Re-ranking
Last updated
Last updated
Hybrid search can leverage the strengths of different retrieval technologies to achieve better recall results. However, the query results from different retrieval modes need to be merged and normalized (converting data to a uniform standard range or distribution for better comparison, analysis, and processing) before being provided to the large model together. This is where a scoring system comes in: the Re-rank Model.
The re-rank model calculates the semantic match between the list of candidate documents and the user query, reordering them based on semantic match to improve the results of semantic sorting. The principle is to compute a relevance score between the user query and each candidate document and return a list of documents sorted by relevance from high to low. Common re-rank models include Cohere rerank, bge-reranker, etc.
In most cases, there is a preliminary retrieval before re-ranking because calculating the relevance score between a query and millions of documents would be highly inefficient. Therefore, re-ranking is typically placed at the final stage of the search process and is ideal for merging and sorting results from different retrieval systems.

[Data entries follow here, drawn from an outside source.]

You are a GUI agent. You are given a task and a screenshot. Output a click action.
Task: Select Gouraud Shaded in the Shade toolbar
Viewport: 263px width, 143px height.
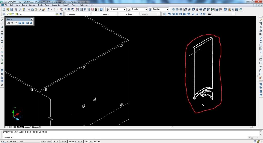23,23
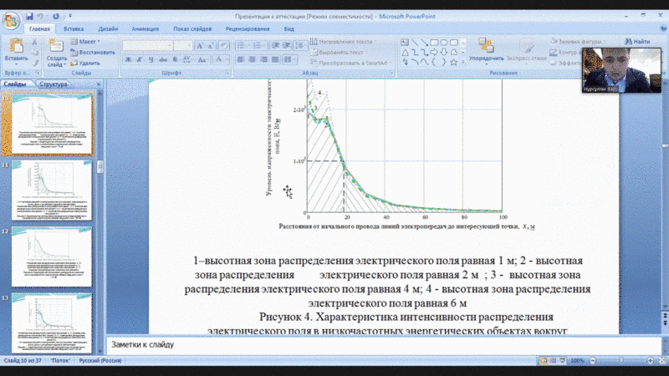Click the Восстановить button
Viewport: 669px width, 376px height.
pos(90,52)
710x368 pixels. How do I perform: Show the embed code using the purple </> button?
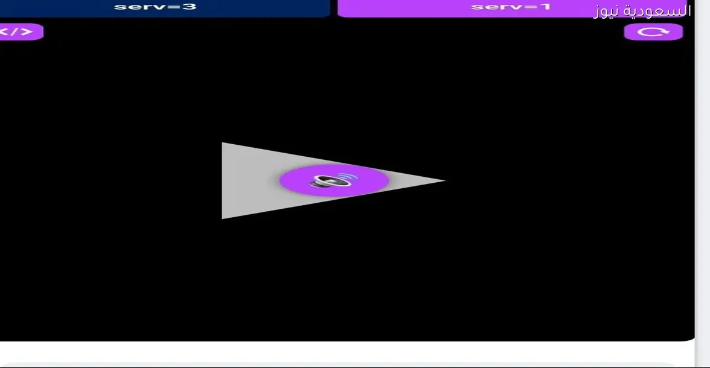(18, 31)
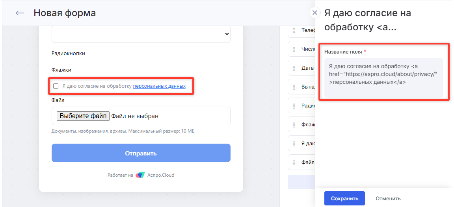Go back using the left arrow icon
454x207 pixels.
click(20, 13)
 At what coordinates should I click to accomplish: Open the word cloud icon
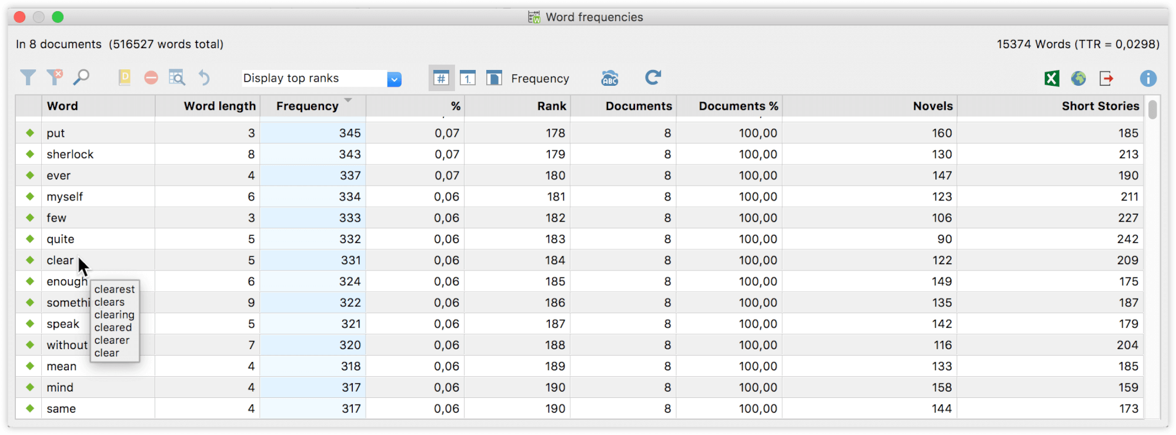click(x=610, y=78)
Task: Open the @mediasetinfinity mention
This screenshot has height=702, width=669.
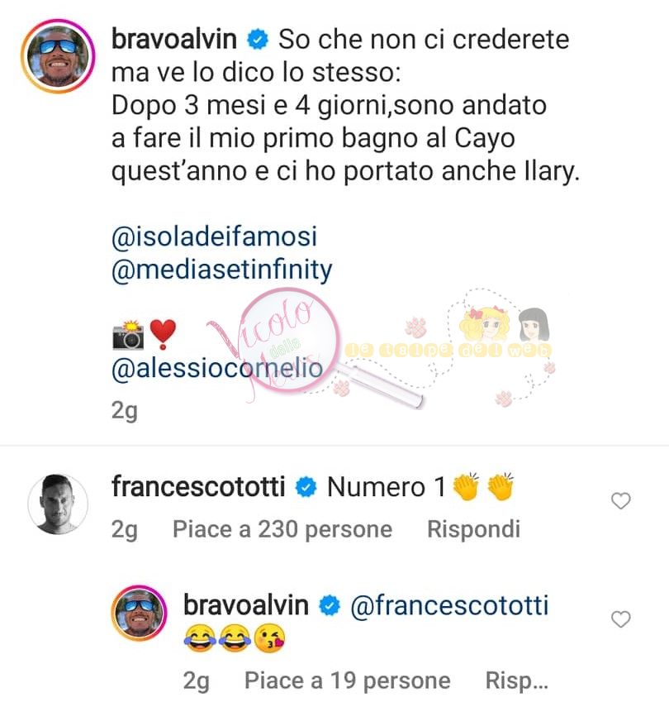Action: point(222,270)
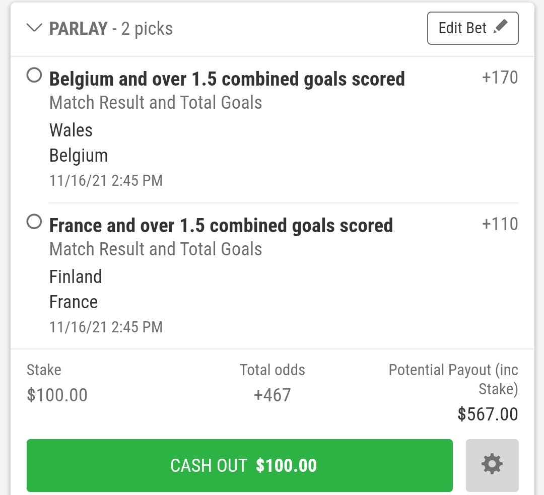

However, re-ranking is not only applicable for merging results from different retrieval systems. Even in a single retrieval mode, introducing a re-ranking step can effectively improve document recall. For example, semantic re-ranking can be added after keyword retrieval.
In practical applications, besides normalizing multiple query results, we generally limit the number of segments passed to the large model (i.e., TopK, which can be set in the re-rank model parameters) before handing over the relevant text segments to the large model. This is because the input window of the large model has size limitations (typically 4K, 8K, 16K, 128K tokens). You need to choose an appropriate segmentation strategy and TopK value based on the input window size of the selected model.
It is important to note that even if the model's context window is large enough, recalling too many segments may introduce less relevant content, reducing the quality of the response. Therefore, the TopK parameter for re-ranking is not necessarily the larger, the better.
Re-ranking is not a replacement for search technology but an auxiliary tool to enhance existing retrieval systems. Its greatest advantage is that it provides a simple and low-complexity method to improve search results, allowing users to incorporate semantic relevance into existing search systems without significant infrastructure modifications.
For example, with Cohere Rerank, you only need to register an account and apply for an API. Integration requires just two lines of code. Additionally, they offer multilingual models, meaning you can sort query results in different languages simultaneously.
Dify currently supports the Cohere Rerank model. You can enter the "Model Providers -> Cohere" page and fill in the API key for the Re-rank model:
Visit: https://cohere.com/rerank, register on the page, and apply for the Rerank model usage qualification to obtain the API key.
Enter the "Dataset -> Create Dataset -> Retrieval Settings" page to add the Re-rank settings. Besides setting the Re-rank model when creating a dataset, you can also change the Re-rank configuration in the settings of an existing dataset and in the dataset recall mode settings in application orchestration.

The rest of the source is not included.